Vasily Petrenko used his baton like a piratical rapier to galvanise the London Philharmonic violins in their flourishes of derring-do at the start of Berlioz’ Overture Le Corsaire. And the brilliance was in the quicksilver contrasts, the lightness and wit of inflection which lent a piquancy to the panache of this great concert opener. The arrival of the main theme – tantalisingly delayed – was almost balletic in its vivacity and even the final trumpet-led assault suggested a Byronic hero as French as he was feral. One of Petrenko’s great strengths as a conductor lies with the sharpness of his characterisation.
It was there in spades for Rachmaninov’s Rhapsody on a Theme of Paganini where wit and wiliness take the old variation form to great heights of ingenuity, soloist and orchestra conspiring to surprise and amaze in equal measure. Kirill Gerstein was a somewhat retiring showman in this performance, choosing nonchalance and understatement over a more demonstrative approach. Indeed he was so well “integrated” into the orchestral whole that the total effect was more piano obbligato than concerto. It’s laudable in a way that he was able to subjugate his own temperament to the razzle-dazzle of the piece but the fact is that he didn’t shine where he might have and nor did the fireworks titillate the ear as they can and should do. The first slow variation brought some lushly impressionistic work from the orchestra who were thoroughly on their toes throughout but in the great 18th variation – Andante cantabile – I missed the aura of individuality, of something personal, in what is one of Rachmaninov’s most “expensive” moments.
A year or so ago Petrenko completely blew me away with a performance of Elgar’s First Symphony with the London Symphony Orchestra that demonstrated a remarkable understanding of the composer’s very particular ethos and phraseology. So I came to his reading of the Second Symphony with huge expectations. I was not disappointed – though it has to be said my initial response was one of only modified rapture. There’s a reason Elgar himself took the Allegro vivace of the first movement so briskly; he knew what he meant. The revving-up of the opening bar must act like a spring-board to the extraordinary release of energy which Elgar anticipates with his head-of-score quotation from Shelley – “Rarely, rarely comest thou, Spirit of Delight!” But with Petrenko’s measured pacing of the symphony’s exposition (very Barbirolli-like in its expansiveness) one began to wonder the aforementioned spirit of delight would come at all. The uplift was slow to arrive.

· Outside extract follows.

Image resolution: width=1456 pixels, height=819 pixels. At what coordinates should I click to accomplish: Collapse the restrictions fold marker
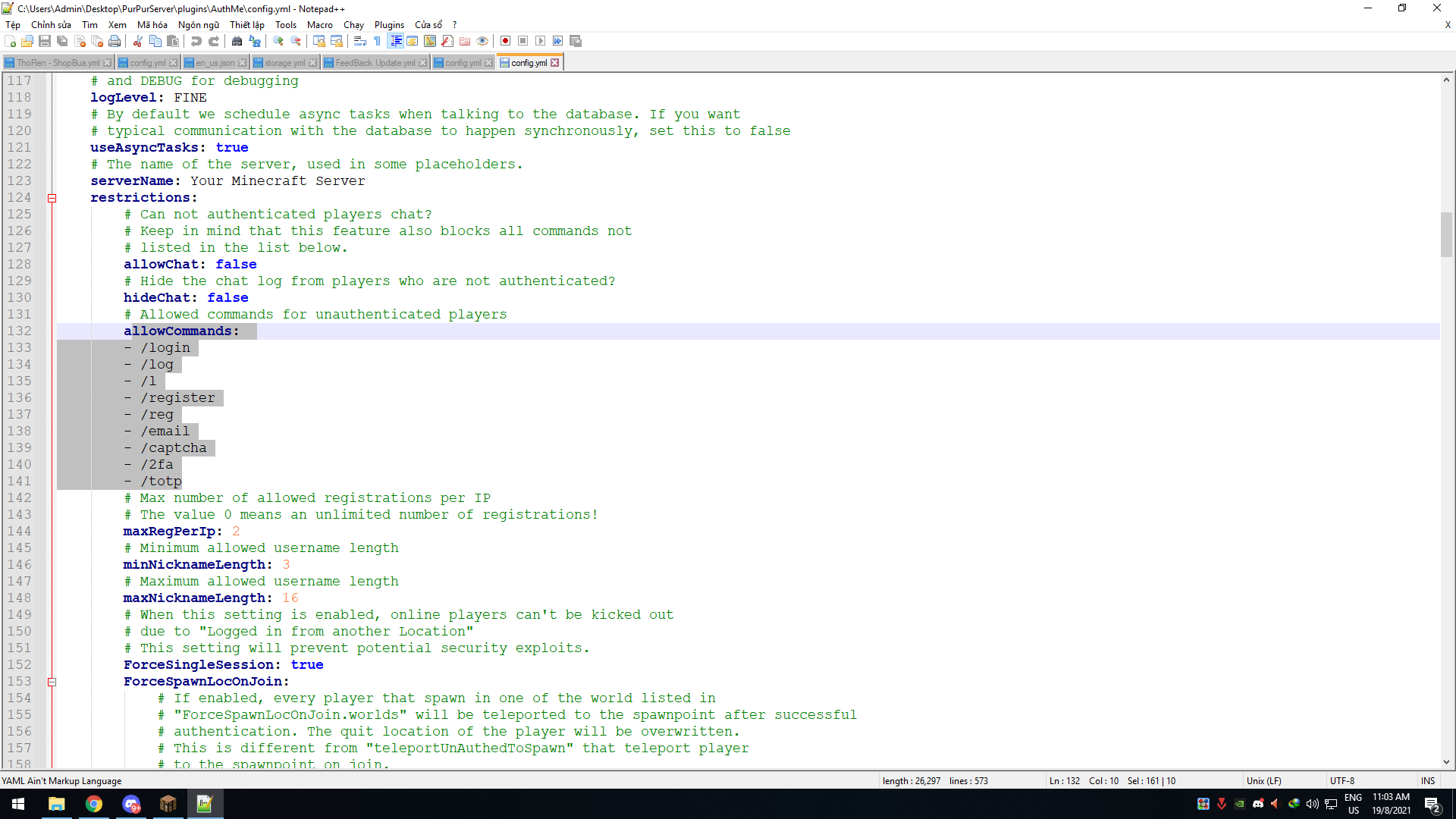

Essentially there needs to be a corresponding drive to the fragrant impressionism of the gorgeously poetic and mysterious middle section which comes on strong like some dangerously illicit nocturnal tryst. Sensuous, curvaceous, phrasings gave this aspect of the movement a memorable languorousness – but the surrounding exhilaration was not quite there.
No matter. From then on Petrenko’s grasp of this wonderful piece was beyond reproach. The great second movement funeral march (poignantly anticipating Edward VII’s passing) brought a hushed nobility to the hall with moments like the singing oboe counterpoint in the reprise of the main melody presaging a tragic climax of swelling horns and tearful descending glissandi in the violins – all of it tempering the pomp and circumstance with something much, much more personal.
The scherzo brought quick reflexes and a dashing virtuosity and its pounding climax brought the four horsemen of the apocalypse steaming over the horizon with shocking immediacy. The percussion always peak later than you expect them to in this passage and Petrenko made dramatic capital of it – just as he did in the finale where the LPO’s marvellous first trumpet, Paul Beniston, was instrumental in nailing those tremendous releases. But it was the Wagner-infused abschied of the closing pages where the personal tone of this performance won Petrenko his honorary-Brit status. May he continue to champion this music far and wide.